Upon graduating in 2001, Hamilton-Barritt was cast in the musical Oh What a Night! playing the role of Cat for the 2001 UK tour, continuing with the show in Hamburg, Germany from January to June 2002. She finished off the tour with a one-month residency at The Sporting Club in Monte Carlo where she also understudied Sheila Ferguson in the role of Roxy Rochelle. In 2002, she played the role of Connie in the Saturday Night Fever Scandinavian Arena Tour.

Hamilton-Barritt's West End debut in came in 2003 with Mamma Mia!, where she understudied the role of Lisa. She then returned to Saturday Night Fever in the original cast 2004 UK tour, this time playing the leading role of Stephanie Mangano. From September 2004 to September 2005 she returned to the West End to play the leading role of Carmen Diaz in Fame at the Aldwych Theatre. She played the role of Anita in the 2006 international tour of West Side Story visiting Germany, Japan and Thailand. In 2007 she performed the role of Maria, understudying the leading role of Susan, in the first production of Desperately Seeking Susan at the Novello Theatre in the West End.

From June 2008 until May 2009, Hamilton-Barritt starred in the UK tour of Flashdance the Musical, playing the lead role of Alex Owens. A new musical based on the 1983 film Flashdance, she starred alongside Noel Sullivan, Bernie Nolan and Bruno Langley. Later in 2009, she went on tour with Yusuf Islam (formerly known as Cat Stevens) performing songs from his musical Moonshadow. She provided backing vocals for the well-known artist in venues up and down the UK and Ireland, finishing the tour at the Royal Albert Hall.  In January 2010, she played Rizzo in Grease at the Piccadilly Theatre, alongside Noel Sullivan and Toby Anstis. From September 2010 until January 2011, she starred as Alex Owens in the original West End production of Flashdance. She went on to play the title role of Louise/Gypsy in Paul Kerryson's production of Gypsy at Leicester Curve in 2012 alongside Caroline O'Connor.

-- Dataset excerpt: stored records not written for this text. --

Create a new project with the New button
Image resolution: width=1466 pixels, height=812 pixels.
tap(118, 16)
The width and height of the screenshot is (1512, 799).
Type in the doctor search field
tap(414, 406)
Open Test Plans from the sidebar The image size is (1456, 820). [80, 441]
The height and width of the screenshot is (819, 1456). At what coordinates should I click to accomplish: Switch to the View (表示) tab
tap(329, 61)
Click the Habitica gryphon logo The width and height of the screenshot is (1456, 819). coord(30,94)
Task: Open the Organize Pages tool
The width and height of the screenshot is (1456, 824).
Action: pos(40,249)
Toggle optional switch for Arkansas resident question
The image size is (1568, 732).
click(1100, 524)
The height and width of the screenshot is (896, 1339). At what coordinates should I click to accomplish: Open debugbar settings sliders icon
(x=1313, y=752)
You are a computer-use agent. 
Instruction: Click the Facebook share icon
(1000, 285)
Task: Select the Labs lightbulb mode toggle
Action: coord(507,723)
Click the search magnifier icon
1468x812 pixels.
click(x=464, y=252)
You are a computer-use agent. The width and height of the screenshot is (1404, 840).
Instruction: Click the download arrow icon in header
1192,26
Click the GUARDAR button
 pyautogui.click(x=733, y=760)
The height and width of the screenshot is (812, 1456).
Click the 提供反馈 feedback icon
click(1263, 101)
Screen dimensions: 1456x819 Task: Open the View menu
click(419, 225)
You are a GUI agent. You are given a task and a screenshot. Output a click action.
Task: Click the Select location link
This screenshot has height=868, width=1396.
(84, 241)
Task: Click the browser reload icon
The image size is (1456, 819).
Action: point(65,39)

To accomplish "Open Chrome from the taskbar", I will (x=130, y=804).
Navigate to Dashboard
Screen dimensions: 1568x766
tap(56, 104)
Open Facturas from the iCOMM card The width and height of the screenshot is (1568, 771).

In 2013 Hamilton-Barritt appeared in A Chorus Line at the London Palladium as Diana Morales. She played the role of Daniela in Lin Manuel Miranda's In the Heights in 2014. The show won rave reviews opening at the Southwark Playhouse in London. The show was reworked and opened at The Kings Cross Theatre in the Autumn of 2015 where she returned to the role of Daniela while pregnant and retiring the role at eight months pregnant.

In September 2016 Hamilton-Barritt returned to work in the production of Murder Ballad at the Arts Theatre as the Narrator, alongside Kerry Ellis, Ramin Karimloo and Norman Bowman. In 2017 Victoria played the role of Kate in Michael John LaChuisa's The Wild Party at The Other Palace.

In 2019 Hamilton-Barritt starred in The View UpStairs playing the role of Inez at the Soho Theatre, in London from 18 July to 24 August.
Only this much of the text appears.